HIGH-RISE - BFI London Film Festival 2015 - Day Four


Yeah so, I love J G Ballard and High Rise is one of my favourite novels, and I really love Ben Wheatley's gonzo horror craziness, having done retrospective podcasts on his earlier films.  Tom Hiddleston is obviously not just a great actor but a nice guy.  So I was super excited about this new film.  The problem may have been high expectations. The problem may be that High Rise is a high concept novel and these can sometimes come across as flat on screen. But whatever the reason, HIGH-RISE was utterly underwhelming.

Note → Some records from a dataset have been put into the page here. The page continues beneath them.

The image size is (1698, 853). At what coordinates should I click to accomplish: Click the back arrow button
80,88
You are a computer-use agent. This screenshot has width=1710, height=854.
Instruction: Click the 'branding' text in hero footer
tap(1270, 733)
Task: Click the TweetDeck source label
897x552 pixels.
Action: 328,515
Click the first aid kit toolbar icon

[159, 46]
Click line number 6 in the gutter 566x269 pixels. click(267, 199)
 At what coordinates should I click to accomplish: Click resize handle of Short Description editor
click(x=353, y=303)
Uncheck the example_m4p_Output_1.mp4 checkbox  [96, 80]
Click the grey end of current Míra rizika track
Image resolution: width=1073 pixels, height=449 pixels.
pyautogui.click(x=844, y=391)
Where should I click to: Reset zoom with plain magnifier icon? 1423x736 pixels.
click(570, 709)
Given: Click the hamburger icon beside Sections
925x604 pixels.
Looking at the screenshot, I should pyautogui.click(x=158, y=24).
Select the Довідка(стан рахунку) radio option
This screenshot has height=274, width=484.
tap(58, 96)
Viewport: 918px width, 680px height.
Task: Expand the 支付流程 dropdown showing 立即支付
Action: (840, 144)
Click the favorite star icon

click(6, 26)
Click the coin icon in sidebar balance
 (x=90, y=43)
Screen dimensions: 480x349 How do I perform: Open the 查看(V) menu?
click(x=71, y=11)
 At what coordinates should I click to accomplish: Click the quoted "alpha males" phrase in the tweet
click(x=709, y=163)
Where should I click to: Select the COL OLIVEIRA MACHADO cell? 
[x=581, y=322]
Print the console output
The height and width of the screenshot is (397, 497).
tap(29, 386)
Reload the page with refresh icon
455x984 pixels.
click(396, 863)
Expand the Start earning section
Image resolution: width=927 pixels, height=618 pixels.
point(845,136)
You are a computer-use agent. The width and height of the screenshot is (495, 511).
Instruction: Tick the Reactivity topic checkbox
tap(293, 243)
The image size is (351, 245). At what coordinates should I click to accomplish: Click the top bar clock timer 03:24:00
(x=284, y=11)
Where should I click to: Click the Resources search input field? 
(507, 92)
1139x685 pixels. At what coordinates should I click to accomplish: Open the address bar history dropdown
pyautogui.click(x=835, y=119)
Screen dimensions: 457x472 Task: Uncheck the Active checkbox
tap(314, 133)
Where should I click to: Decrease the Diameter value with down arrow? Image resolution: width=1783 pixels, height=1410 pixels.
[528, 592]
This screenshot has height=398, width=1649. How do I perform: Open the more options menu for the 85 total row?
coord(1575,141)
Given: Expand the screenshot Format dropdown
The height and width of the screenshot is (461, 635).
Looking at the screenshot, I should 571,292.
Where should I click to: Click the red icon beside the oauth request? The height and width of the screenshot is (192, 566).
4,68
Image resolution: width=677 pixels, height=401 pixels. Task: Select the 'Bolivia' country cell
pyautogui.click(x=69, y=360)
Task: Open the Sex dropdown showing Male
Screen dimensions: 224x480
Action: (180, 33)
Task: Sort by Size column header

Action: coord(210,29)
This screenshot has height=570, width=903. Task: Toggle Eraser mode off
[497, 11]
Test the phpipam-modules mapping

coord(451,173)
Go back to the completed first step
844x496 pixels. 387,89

The movie, and indeed the novel on which it is pretty faithfully based, are set in 1970s England - another time of deep social inequality and financial disruption.  The high concept is that an architect has built a high-rise apartment block complete with all amenities - swimming pool, school, gym, supermarket - so that one need never leave.  And in classic English fashion, the social hierarchy is perfectly preserved inside - lower orders in floors 1 to 10, middle classes to floor 35 and upper classes above, with the architect as God in the penthouse.



The social conflict is present from the start. The upper classes resent the lower classes using the pool, and think they block up the garbage chutes while the lower classes resent the high speed lifts. The obsequious middle classes just hang about hoping for a condescending upper class dweller to invite them to a a cocktail party. But all hell really breaks loose when power outages begin, and in the darkness all the primeval urges come to the fore.  Women are molested, drunken orgies take place, dogs are drowned and supermarkets looted.  The weird thing is, however, that none of this goes reported to the police and none of the residents leave. In fact, they rather seem to enjoy the bestial free rein.

Maybe the problem is that there isn't really a proper plot in the sense that a protagonist does something and consequences follow and characters develop.  Basically in the book as in the film, a bunch of people get drunk and go all out violent on each other.  The acerbic wit of the novel doesn't seem to have translated well onto screen, and even the genius opening line, while translating into a nice scene of Tom Hiddleston doing something unspeakable to a dog, somehow lost its bite.  

I can sort of see how on a production and costume design level the film works.  And none of the acting is bad.  The movie just didn't ignite for me.  And I wonder if Ben Wheatley missed a trick by not transposing the action to the present day and trying to make a more explicit and urgent point about current income inequality and social stratification - maybe even making something more of the link between poverty and racial discrimination.

Because as it is, this movie just feels like a rather odd, rather dull homage to 70s bad taste.

HIGH RISE has a running time of 112 minutes.  The movie played Toronto and London and will be released in Germany on September 1st 2016.